### TEXTE DU DOCUMENT:
• • • • • • •

Anton Bruckner : Symphonie n° 5 en si bémol majeur (édition Nowak)

Orchestre du Festival de Lucerne, Claudio Abbado (direction)


C. Abbado (© Festival de Lucerne/Fred Toulet)


Evidemment, cohue monstre aux abords de la Salle Pleyel. Evidemment, foule des grands soirs (Pierre Boulez, Roberto Benigni, Renaud Capuçon, Daniel Harding, Philippe Labro…) comme on n’en connaît que pour ce type d’occasions. Evidemment, émotion qui étreint le spectateur rien qu’à l’idée d’assister à une telle représentation. Car le seul nom de Claudio Abbado suffit depuis longtemps à attirer un large public qui révère celui qui fait indéniablement partie des trois ou quatre plus grands chefs d’orchestre en activité à ce jour. D’abord donné dans le cadre du prestigieux festival suisse, ce concert parisien s’inscrit dans le cadre d’une brève tournée européenne de l’Orchestre du Festival de Lucerne, qui s’est arrêtée, il y a quelques jours, à Baden-Baden, en attendant Londres, dernière étape au programme. Contrairement à ce qui tient désormais du véritable réflexe, ce n’est pas Gustav Mahler qui est ce soir à l’affiche, comme cela avait été le cas il y a près d’un an en cette même salle dans une mémorable et crépusculaire Neuvième Symphonie, mais ce sont deux compositeurs viennois auxquels le nom d’Abbado n’est pas spontanément associé.

• • • • • • •

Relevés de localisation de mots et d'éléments
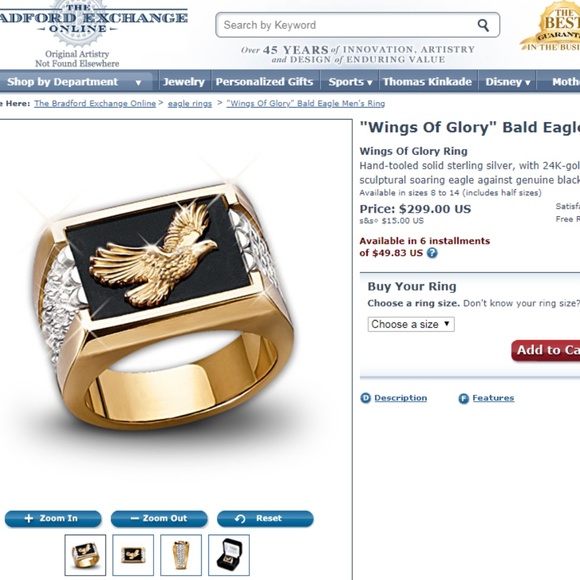
Task: Click in the Search by Keyword field
Action: [x=348, y=25]
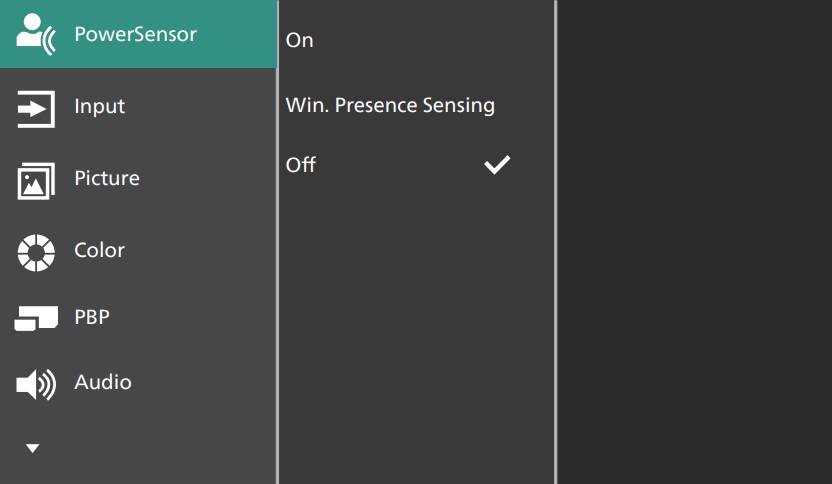Open the PowerSensor menu label
The image size is (832, 484).
point(135,35)
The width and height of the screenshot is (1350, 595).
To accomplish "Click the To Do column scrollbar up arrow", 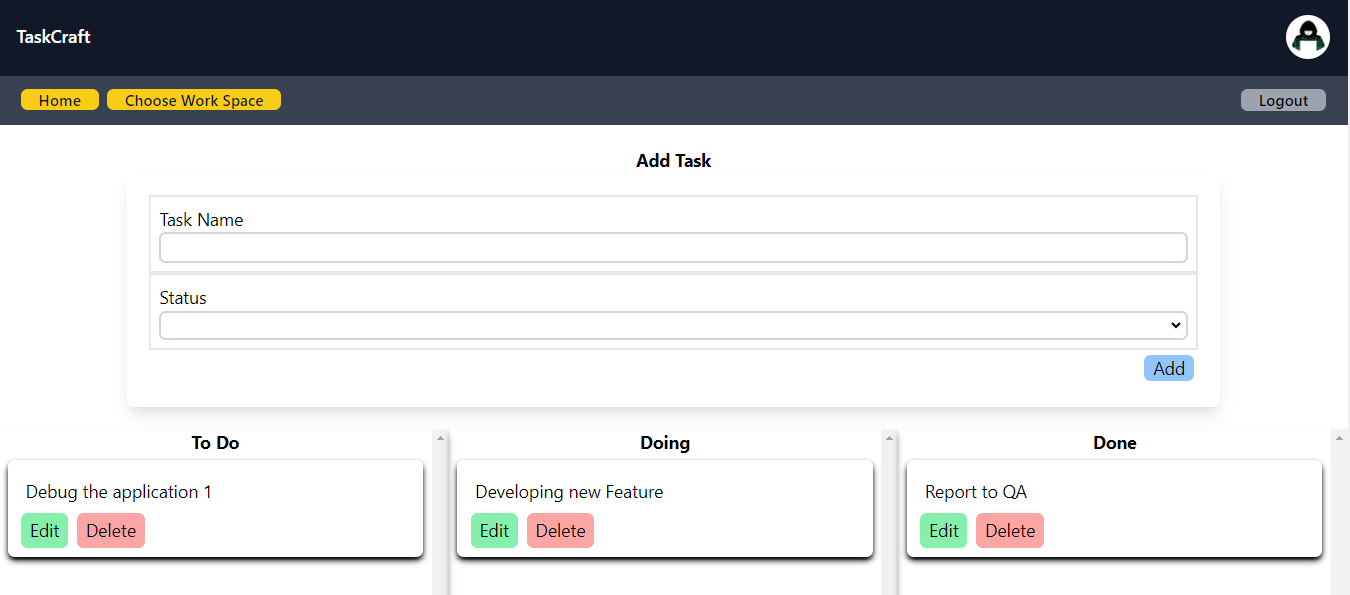I will (440, 437).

• • • • • • •

### TRAVAIL DEMANDÉ:
D'après le compte rendu de concert, répondez aux questions suivantes.
(a) Quelle édition de la Symphonie n° 5 de Bruckner est indiquée ?
(b) Dans quelle ville la tournée européenne de l'orchestre doit-elle faire sa dernière étape ?
(c) Quelle symphonie de Mahler avait été jouée dans la même salle il y a près d'un an ?

### RÉPONSE ATTENDUE:
(a) L'édition Nowak.
(b) À Londres.
(c) La Neuvième Symphonie.